Not quite sure what was ahead and a little nervous, we went to bed and our train headed towards the border. Someone came by our rooms at 12:30 AM to get our passports so that we could leave Uzbekistan, and then someone came back a few hours later to get our visas that would allow us to enter Tajikistan.  To our knowledge, no local military personnel boarded the train, and it was nice that for once the border patrol did not come in our rooms to take pictures of our groggy faces.

Much ado about nothing, apparently, but better safe than sorry.

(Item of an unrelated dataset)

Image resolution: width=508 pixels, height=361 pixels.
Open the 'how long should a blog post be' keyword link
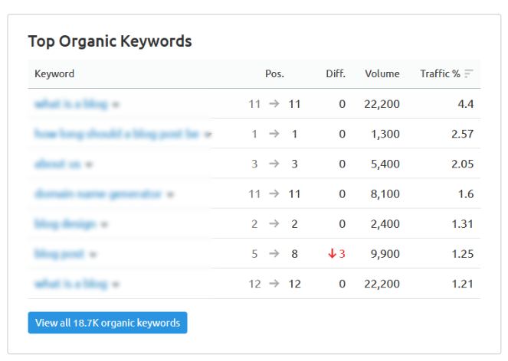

In the morning after breakfast on the train, we were met in Khujand, the second-largest city in Tajikistan, by an eight-man band playing traditional instruments that sounded like the most annoying horsefly you can imagine buzzing around and around and around your head. I wouldn't call this music, but it was entertaining to listen to:


Off to the side, three young ladies were holding welcoming stacks of concentric circles of bread drenched in honey:

It was beautiful but sticky and not particularly tasty:

This city was named Leninabad during the "Soviet Era" (1936 to 1991), and we could see the Soviet influence, even though the Russian population today is only 3-4%.


Our guide told us that TJ (our nickname for the country, not hers) has 8.6 million people and is one of the poorest countries in the world. They have natural resources, but no process to get them out. Half of this landlocked country is also at an altitude of over 3000 meters (9842 feet).

Russia took control of this area during the late 1800s, and after the Russian Revolution in 1917, the Bolsheviks burned or closed mosques, synagogues, and churches. In the 1920s this region became the Tajik Soviet Socialist Republic. It was one of the poorest regions in the USSR. When the Soviet Union collapsed in 1991, Tajikistan declared its independence, then fought a civil war. During this time Emomali Rahmom was elected president (1992) and guess what? He still is president 26 years later. That's how it works in The Stans. This is his face on the billboards below:


Today Tajikistan has a GDP-PPP (Purchasing Power Parity) of $3,146/person, compared to the GDP-PPP in the US of $53,272/person. Okay, maybe not a fair comparison. In nearby Russia the GDP-PPP is $25,144/person.  Yeah, TJ is a poor country. Of course, we didn't really see that on our 12-hour visit to Khujand, where Travel & Tourism puts the country's best on display.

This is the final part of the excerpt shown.